The difficult search for somewhere ‘typical’ to eat entailed some inadvertent tourism as we traipsed the postcard streets and ended with a fortuitous compromise. Privacy was implausible so we followed our eyes and gave in to the growling of our stomachs. Around the unfailingly picturesque Minnewater – the lake of love – where swans unfurled gently in the warm, next to the peaceful whitewashed Beguine nunnery and in a small plaza where the horses and their carriages gathered, was a broad selection of busy eateries, most of which peddled moules-frites.
‘T Ould Kanthuys – touristy outside, snazzy and cream-coloured but empty inside. I felt unsure, though a quick Internet search yielded the nugget of information that inside was a tiny courtyard that was surrounded by charming brick walls and backed by the local brewery. But for a trio of Spaniards – there were so many Spanish people in Belgium – and their dog we had the space to ourselves. Meg opted for a pot of mussels cooked in white wine and cream – the famous moules marinière. The taste was smooth but almost undetectable when paired with the salty fries. It was livened up a bit with some onions and celery chunks that had only just started to think about cooking. It wasn’t bad. I ordered a dish that I had been looking forward to trying purely on the basis of its name: Waterzooi, pronounced ‘wahter-zoy’. A stew of chicken, carrots, onions, celery, leeks, potatoes, thyme, possible bay and parsley and cream. It was punchy, aromatic, deep of flavour and may still be the best dish I tried. It looked like a stew masquerading as a Jackson Pollack painting.
I had had my fill of beautiful but busy streets and thought it best be Belge and sample another beer. Belgians really do have the best beer. But where to go for a beer that wasn’t a ‘tourist trap’? Again I had to turn to the Internet, this time to blogs – the last bastion of truly good tourist advice. ‘Staminee de Garre. Tucked away…’ was enough for this travel snob and his Belgian. The description was apt. One would never have found that bar by accident and even standing outside it was not clear by any obvious signage that it was indeed even a bar. It felt like a Belgian interpretation of a tavern from Harry Potter’s Diagon Alley. Three floors, wooden beamed, small and hollowed out in the middle. Loud, warm and amiable. The drinks menu was twenty-pages thick. Anyone going to Bruges must go to De Garre Street.
My hosts were away Saturday night and I didn’t feel like taking to the town again on my own. There’s only so many times that sitting alone in an eatery and drinking with my notebook feels ‘arty’. It was an evening of DVDs and bottles of beers, but there was still opportunity enough to tease out one more Belgian dish before Sunday arrived.
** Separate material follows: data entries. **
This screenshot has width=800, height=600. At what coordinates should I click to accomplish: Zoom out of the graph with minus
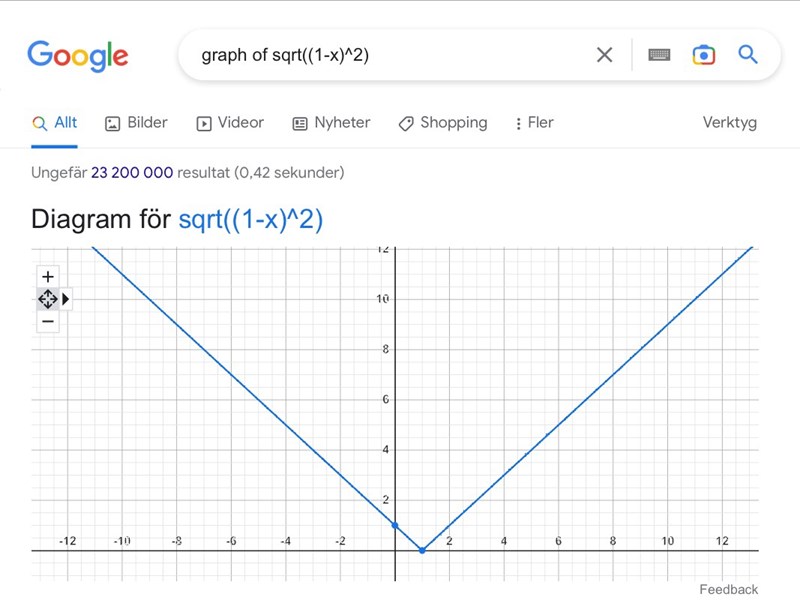click(48, 321)
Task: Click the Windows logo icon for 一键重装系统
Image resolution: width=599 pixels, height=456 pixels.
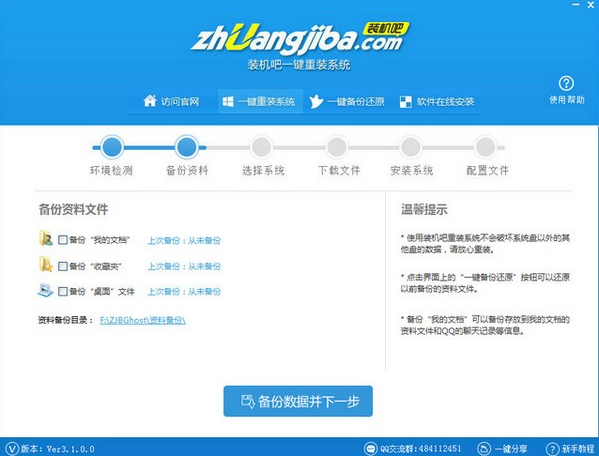Action: tap(228, 102)
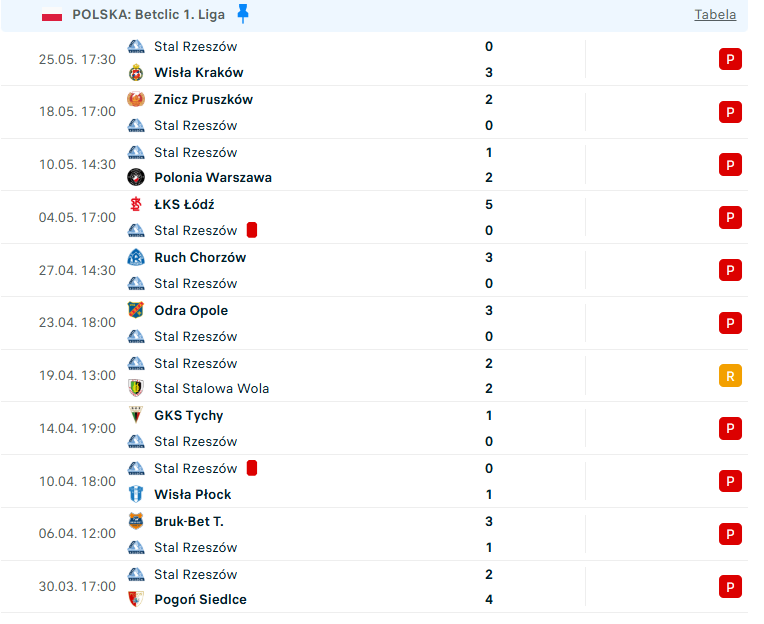Image resolution: width=764 pixels, height=624 pixels.
Task: Open the Polish flag country icon
Action: pos(52,15)
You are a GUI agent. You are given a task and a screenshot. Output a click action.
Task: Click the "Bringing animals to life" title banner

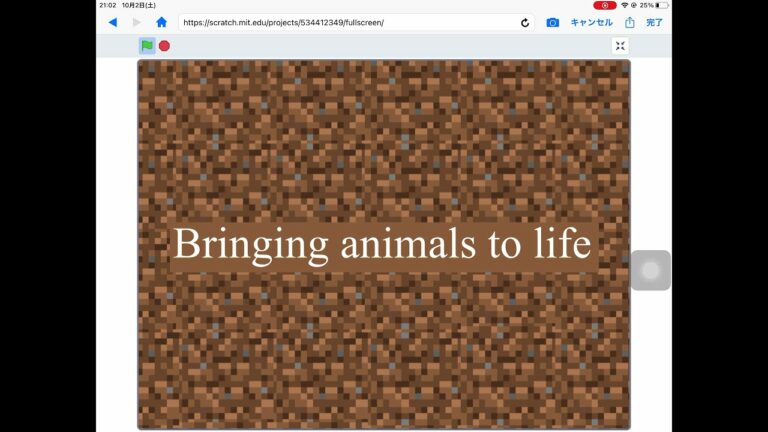tap(383, 245)
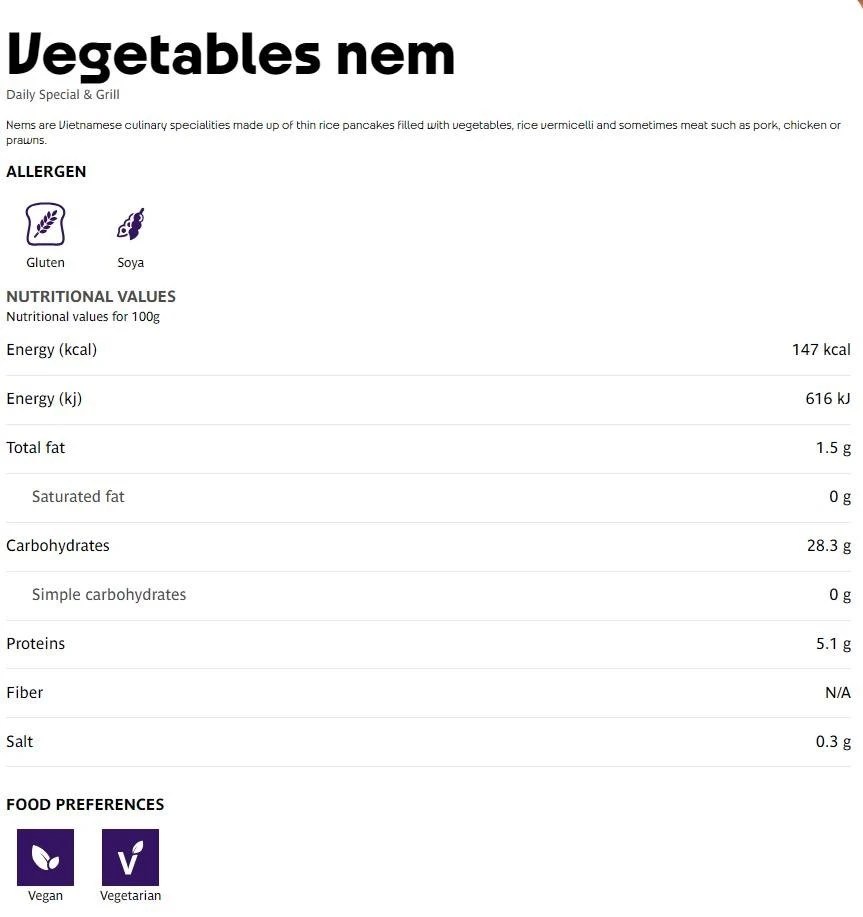863x917 pixels.
Task: Click the Salt 0.3 g value
Action: [833, 742]
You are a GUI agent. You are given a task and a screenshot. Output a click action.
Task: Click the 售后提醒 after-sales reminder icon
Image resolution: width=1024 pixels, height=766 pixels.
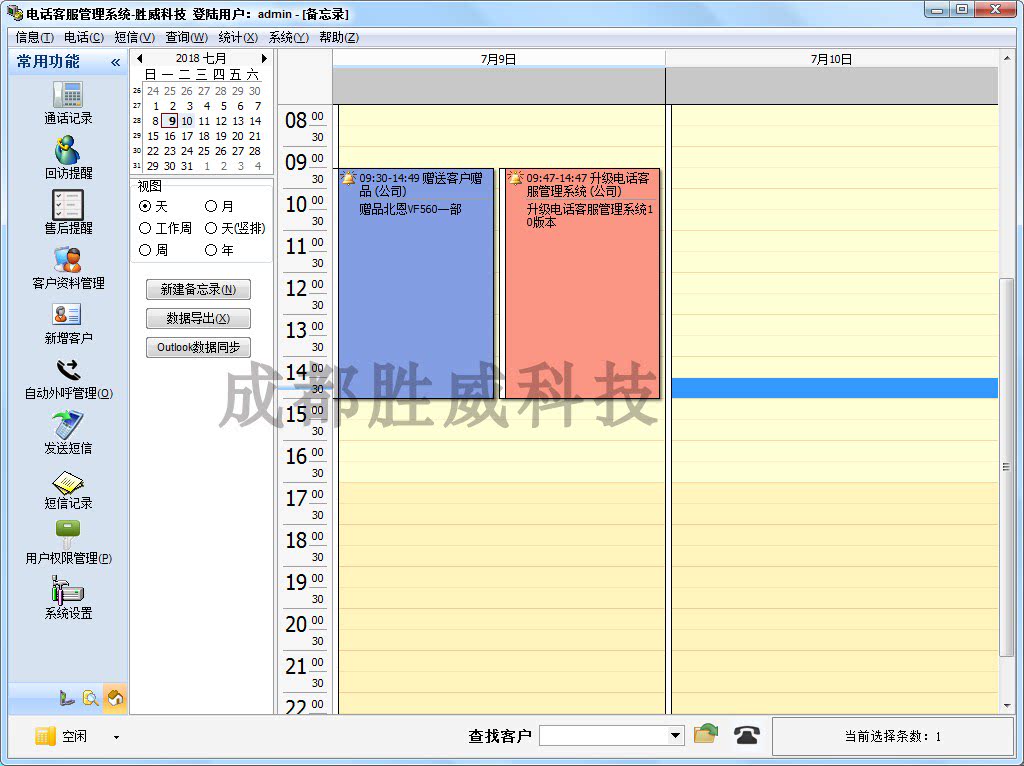click(68, 206)
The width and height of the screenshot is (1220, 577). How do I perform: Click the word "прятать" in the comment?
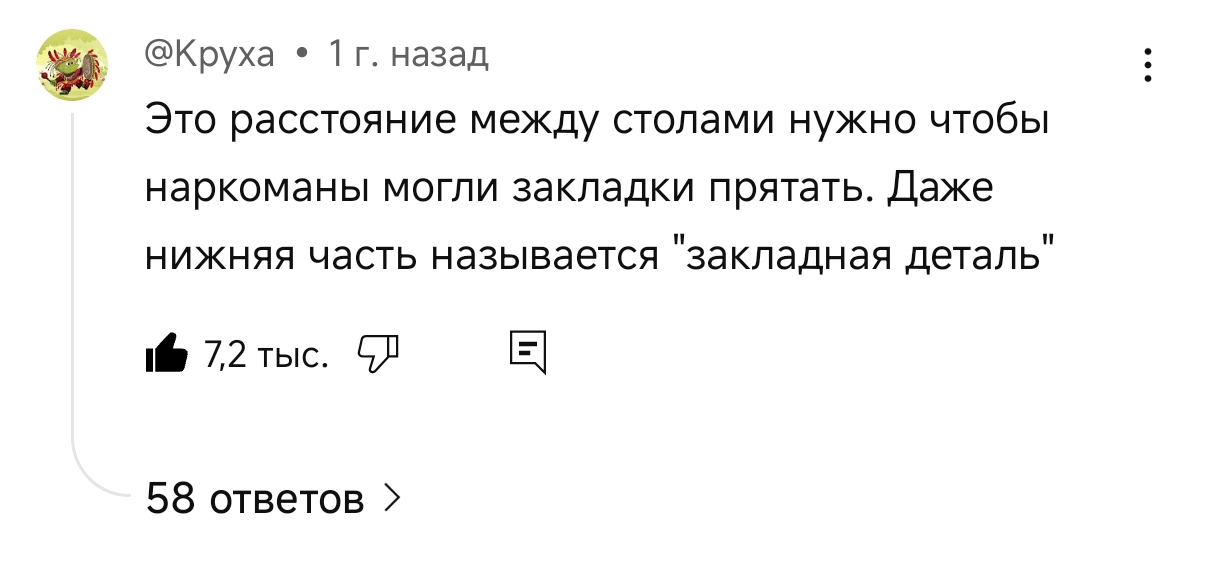[794, 190]

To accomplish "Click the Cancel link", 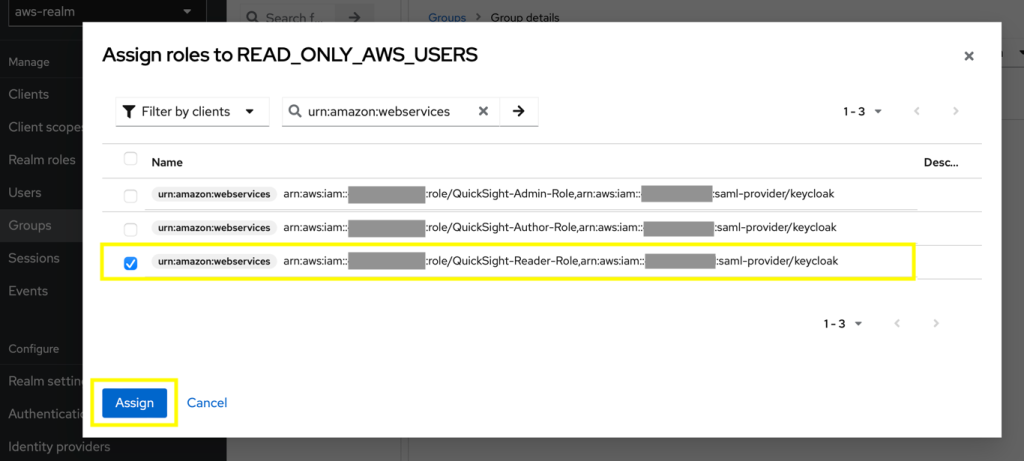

Chicons au gratin – a dish I was able to pick up as ‘takeaway’ from the local bistro. It was as humble and comforting as it gets. Tender yet crunchy chicory wrapped in ham, smothered with creamy cheese and baked in the oven. I decided, as I sat there in my pants, bottle of strong beer in one hand and television remote in the other, that I would worry about any health implications back in Madrid.
Boulettes and Boudin Blanc
‘You’re so lucky!’ said Meg, for possibly the fourteenth time. It was blue skies in Belgium again. Maybe I had managed to sneak some Spanish sun over in my suitcase. The train ride to Dinant – a small riverside town in the Ardennes – passed southwards through a nostalgic countryside. It looked like the Berkshire valleys on a good day, though with alien spires and different cows. The names of the towns had turned French. Out of Flanders and into Wallonia. The river arrived and mirrored the Thames of my memory. Truly beautiful. A still waterscape with cycle paths, little houses and chapels poking out of the greenest grass and reflecting in the limpid Meuse – one of the oldest rivers in the world.
Dinant seemed to have one thing in mind that sunny day, and that was to startle the visitor with one particular view. The river, slick and reflective as a gel; an arched bridge covered in saxophones crossing from station to town; a line of handsome waterfront apartments and restaurants standing up from the Meuse like teeth; a massive church towering above everything, with a large spherical part halfway up the spire as if the tower had an Adam’s Apple; and backing the scene a carved away side of the valley wall, at its top a citadel – careening outwards like the prow of a ship. All very dramatic. The town itself – a fairly drab and scruffy affair – filled the narrow strip of land between cliff and river.
I had it in mind to walk up onto the valley ridge and get some shots from the citadel so I would have to eat first. An obligation I was always happy to succumb to. Caffe Leffe and an order of Boulettes avec sauce Liégeoise. Soft, spongy meatballs with a delicious sauce of onions, sugar, wine vinegar, bay leaf and cloves served with, naturally, a Leffe beer. Sweet, not too filling, and served with some underwhelming chips.
Three things were apparent in Dinant just by looking around:
- They are milking the fact that Mr Sax – creator of the famous instrument – comes from there. There are streetlights shaped like saxophones for example.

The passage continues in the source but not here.